On the Julia homepage, the goals of Julia are stated as:
- Composable (multiple dispatch)
- Open Source
Other informal goals would be “batteries included” (base has much of what you need), eliminating the two language problem, cross-platform, and support for parallel computation (either on 1 machine or a network; Julia having been designed in the era of parallelism).
Let me pose a question on the goal of “Fast”:
- What direction are the developers and major contributors setting for “fast” in Julia – is the direction to incorporate more SIMD, more multiprocessing, in base and libraries?
- Is there a goal to be “best in class” fast?
Base is mostly single-threaded, which is understandable, as just getting dozens of statements and thousands of functions created and working is a major undertaking. “Fast” comes from JIT compilation and multiple dispatch. Success!
Today, however, we have several JuliaSIMD packages, which vectorize and thread many functions (or your own). There is Floops for parallel execution. Package NumericExtensions.jl provides high performance computational support, with some implementations having been incorporated into base (sum, maximum, minimum).

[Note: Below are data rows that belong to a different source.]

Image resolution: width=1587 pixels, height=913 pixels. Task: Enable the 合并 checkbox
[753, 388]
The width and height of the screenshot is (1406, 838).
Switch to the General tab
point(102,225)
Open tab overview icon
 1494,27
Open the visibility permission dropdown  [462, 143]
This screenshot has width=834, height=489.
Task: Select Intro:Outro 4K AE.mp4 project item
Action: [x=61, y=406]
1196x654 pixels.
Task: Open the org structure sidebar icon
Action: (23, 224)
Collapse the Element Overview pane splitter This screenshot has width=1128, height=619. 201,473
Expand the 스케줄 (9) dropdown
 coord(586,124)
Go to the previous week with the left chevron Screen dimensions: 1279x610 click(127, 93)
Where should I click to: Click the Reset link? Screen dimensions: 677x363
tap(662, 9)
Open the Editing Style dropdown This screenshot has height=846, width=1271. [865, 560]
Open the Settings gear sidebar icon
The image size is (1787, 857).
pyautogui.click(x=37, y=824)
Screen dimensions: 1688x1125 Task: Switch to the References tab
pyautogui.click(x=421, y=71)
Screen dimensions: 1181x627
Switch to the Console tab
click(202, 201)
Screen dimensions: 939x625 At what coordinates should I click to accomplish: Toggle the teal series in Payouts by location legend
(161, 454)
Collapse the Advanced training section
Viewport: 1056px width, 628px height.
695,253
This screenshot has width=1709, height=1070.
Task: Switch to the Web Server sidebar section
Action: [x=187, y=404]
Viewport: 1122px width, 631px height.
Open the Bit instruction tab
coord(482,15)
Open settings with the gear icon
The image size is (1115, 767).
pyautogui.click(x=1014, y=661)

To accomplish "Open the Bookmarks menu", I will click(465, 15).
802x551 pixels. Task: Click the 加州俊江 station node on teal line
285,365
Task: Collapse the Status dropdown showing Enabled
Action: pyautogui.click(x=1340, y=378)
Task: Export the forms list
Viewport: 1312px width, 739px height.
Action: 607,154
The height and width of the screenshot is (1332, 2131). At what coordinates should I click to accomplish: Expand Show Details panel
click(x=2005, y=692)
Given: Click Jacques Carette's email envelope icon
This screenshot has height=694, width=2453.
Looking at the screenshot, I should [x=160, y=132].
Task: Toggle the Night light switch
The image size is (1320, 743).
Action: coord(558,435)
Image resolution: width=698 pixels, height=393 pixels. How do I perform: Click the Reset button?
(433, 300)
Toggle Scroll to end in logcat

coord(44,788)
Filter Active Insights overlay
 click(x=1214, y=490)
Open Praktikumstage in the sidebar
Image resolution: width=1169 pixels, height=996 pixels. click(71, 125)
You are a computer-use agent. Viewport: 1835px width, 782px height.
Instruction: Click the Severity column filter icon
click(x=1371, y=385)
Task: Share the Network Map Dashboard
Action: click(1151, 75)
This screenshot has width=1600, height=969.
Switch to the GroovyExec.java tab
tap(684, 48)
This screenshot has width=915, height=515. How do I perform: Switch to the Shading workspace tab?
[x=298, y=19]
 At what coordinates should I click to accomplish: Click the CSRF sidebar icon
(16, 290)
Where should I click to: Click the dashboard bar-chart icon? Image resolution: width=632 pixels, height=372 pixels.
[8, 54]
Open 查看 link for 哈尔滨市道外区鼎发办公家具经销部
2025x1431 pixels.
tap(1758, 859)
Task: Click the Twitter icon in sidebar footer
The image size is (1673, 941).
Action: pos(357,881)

IntelVectorMath.jl ties into the Intel Vector Math Library for many base mathematical functions, achieving significant speedups.
The Development Process
Usually what I observe in code development for library functions is roughly the following:
- get it working (single threaded)
- get it working better (code flow, algorithm improvements; single threaded)
- get it working faster (use SIMD/AVX if possible)
- get it working faster (use multiprocessing, if possible)
Related to my two questions above, it could be restated – would the “philosophy” or “goal” be to get Julia base and libraries to steps 3 & 4?
I posted this in offtopic to encourage bloviating from anyone with an interest in the topic.